- _READING TEXT_
┌──
After nearly 50 years working with Inuit art, gallerist and former IAF board member Patricia “Pat” Feheley was appointed a Member of the Order of Canada this year by Governor General Mary Simon for her long-standing contributions to the Canadian art scene, and for her promotion of Inuit art and culture. The IAQ spoke with Feheley to learn the ins and outs of her career over the years, and how working collaboratively with Inuit artists has made all the difference.
Britt Gallpen, Editorial Director: How did you get started working with Inuit art?
Pat Feheley: Well, that was actually just my childhood. My father was one of the early collectors of Inuit art. He started with La Guilde in the early 1950s and was a great champion of it, and he took me up to the Arctic in the late 1960s when I was a teen. At that point, he was serving on the original Canadian Eskimo Arts Council and he also was putting together the TD Bank Collection for 1967. So I was surrounded by Inuit art.
It was really just environmental, I never intended to actually end up with it [as a career]. I just became very much in demand once I graduated university—my master’s was in Renaissance and Baroque iconography with a museology component, but I had knowledge of Inuit art and there were no Inuit art books in those days, there was very little research, and very little photographic reference. There were [George] Swinton's books, but that was pretty much it [except for] obviously, catalogues and ephemera like that. So when TD Bank wanted to re-catalogue their collection, bring it in from around the world and do some deaccessioning, they hired me. That was a baptism in Inuit art.
└──
- _WHAT TO DO_
1) Answer these from the interview with Pat Feheley:
(a) Who appointed Feheley a Member of the Order of Canada?
(b) What was the subject of Feheley's master's degree?
(c) With what did her father start as a collector in the early 1950s?
2) Does each statement agree with the interview with Pat Feheley? Answer yes or no, and quote the words that decide it.
(a) Feheley first went to the Arctic as a teenager.
(b) Feheley always meant to make Inuit art her career.
(c) TD Bank hired Feheley to re-catalogue its collection.
3) Continue the interview with Pat Feheley about her career in Inuit art from the point where it stops.
None of the lines that come next are needed to answer anything here.

- _GIVEN ENTRIES_
┌──
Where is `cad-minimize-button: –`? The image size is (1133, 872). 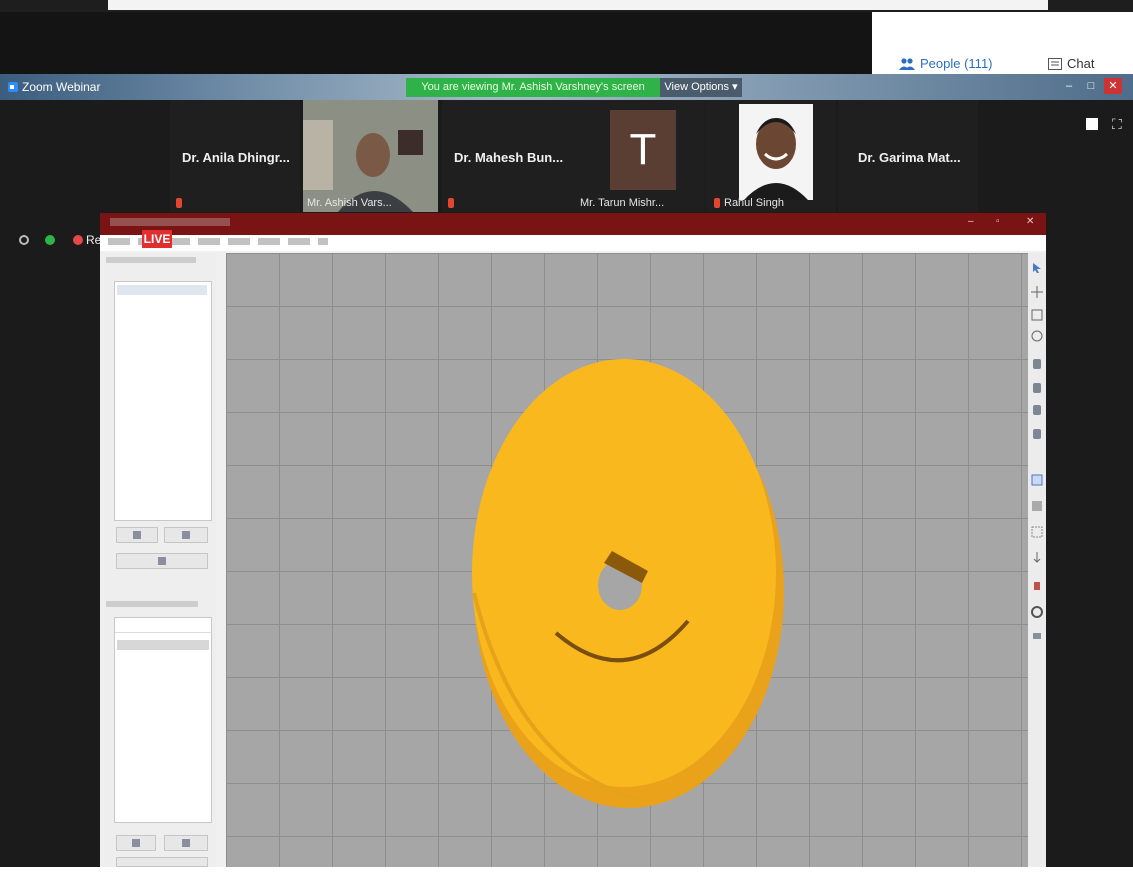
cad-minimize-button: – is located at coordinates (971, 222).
└──
┌──
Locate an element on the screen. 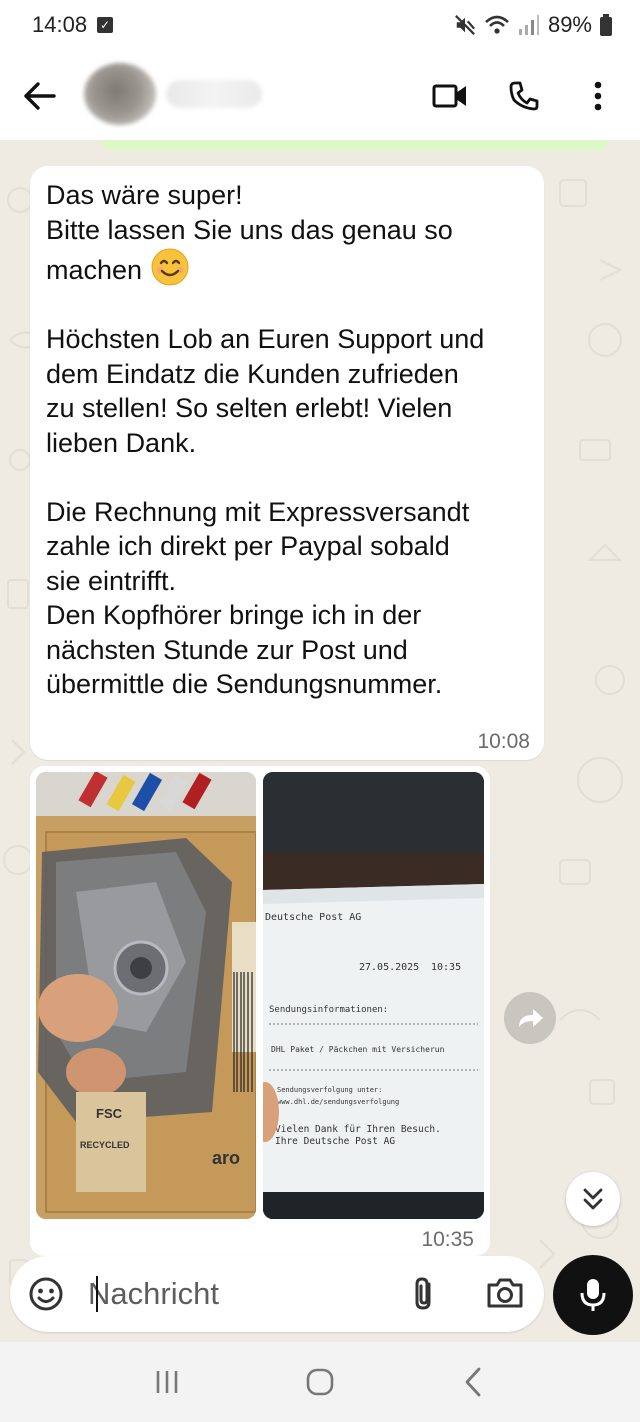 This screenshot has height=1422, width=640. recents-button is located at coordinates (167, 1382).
└──
- _SET OF ANSWERS_
1)
(a) Governor General Mary Simon.
(b) Renaissance and Baroque iconography, with a museology component.
(c) La Guilde.

2)
(a) Yes: "he took me up to the Arctic in the late 1960s when I was a teen"
(b) No: "I never intended to actually end up with it [as a career]"
(c) Yes: "So when TD Bank wanted to re-catalogue their collection, bring it in from around the world and do some deaccessioning, they hired me."

3)
BG: That was your first big project out of school?
PF: Actually, no. From 1974–1975 as part of the museological component of my master's I was hired by the Ontario Science Centre on a four-month contract to propose a hands-on Inuit science and technology exhibition. Four people were hired out of the master's program at the University of Toronto, including myself, one for each of the four areas: Northwest Coast, Plains, Woodland and Inuit.
BG: Do you think working in that way—travelling yourself and visiting communities, having conversations with artists and makers, having a commitment to bringing artists down for opportunities and making them feel very comfortable and at home—prepared you for your work today?
PF: Yeah, very much so. From travelling up there and having meetings with people and getting comfortable going into people's homes, to staying in weird places. In what was Broughton Island and is now Qikiqtuarjuaq, NU, we actually slept on the co-op store floor because there was no hotel. It really did immerse me in being comfortable up North, and knowing what to do down here to make people comfortable.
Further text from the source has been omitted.